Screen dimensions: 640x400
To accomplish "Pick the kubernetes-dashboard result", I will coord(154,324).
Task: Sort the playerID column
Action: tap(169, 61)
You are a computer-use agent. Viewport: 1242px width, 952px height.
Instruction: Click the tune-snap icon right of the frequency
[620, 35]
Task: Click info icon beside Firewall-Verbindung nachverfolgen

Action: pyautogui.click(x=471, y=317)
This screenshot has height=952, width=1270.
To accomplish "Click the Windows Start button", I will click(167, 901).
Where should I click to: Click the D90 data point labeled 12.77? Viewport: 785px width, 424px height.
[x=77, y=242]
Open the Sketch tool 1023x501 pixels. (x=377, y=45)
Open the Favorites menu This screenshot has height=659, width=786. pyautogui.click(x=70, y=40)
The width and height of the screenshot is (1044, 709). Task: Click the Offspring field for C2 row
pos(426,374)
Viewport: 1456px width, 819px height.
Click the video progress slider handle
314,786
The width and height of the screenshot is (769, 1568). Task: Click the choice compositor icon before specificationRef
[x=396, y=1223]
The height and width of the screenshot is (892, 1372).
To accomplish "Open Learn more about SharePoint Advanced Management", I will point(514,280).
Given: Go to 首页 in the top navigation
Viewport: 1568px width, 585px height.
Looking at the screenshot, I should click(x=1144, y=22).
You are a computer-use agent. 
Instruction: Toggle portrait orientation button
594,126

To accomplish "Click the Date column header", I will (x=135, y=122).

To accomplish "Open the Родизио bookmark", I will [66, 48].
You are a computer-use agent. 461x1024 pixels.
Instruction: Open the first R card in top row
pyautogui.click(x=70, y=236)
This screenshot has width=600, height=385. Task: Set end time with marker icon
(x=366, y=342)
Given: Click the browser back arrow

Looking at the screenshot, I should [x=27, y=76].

|---|

Retype the data from its first line through the line containing "Action: pyautogui.click(x=471, y=317)", with both of those lines included.

**EXERCISE OUTPUT:**
Screen dimensions: 640x400
To accomplish "Pick the kubernetes-dashboard result", I will coord(154,324).
Task: Sort the playerID column
Action: tap(169, 61)
You are a computer-use agent. Viewport: 1242px width, 952px height.
Instruction: Click the tune-snap icon right of the frequency
[620, 35]
Task: Click info icon beside Firewall-Verbindung nachverfolgen

Action: pyautogui.click(x=471, y=317)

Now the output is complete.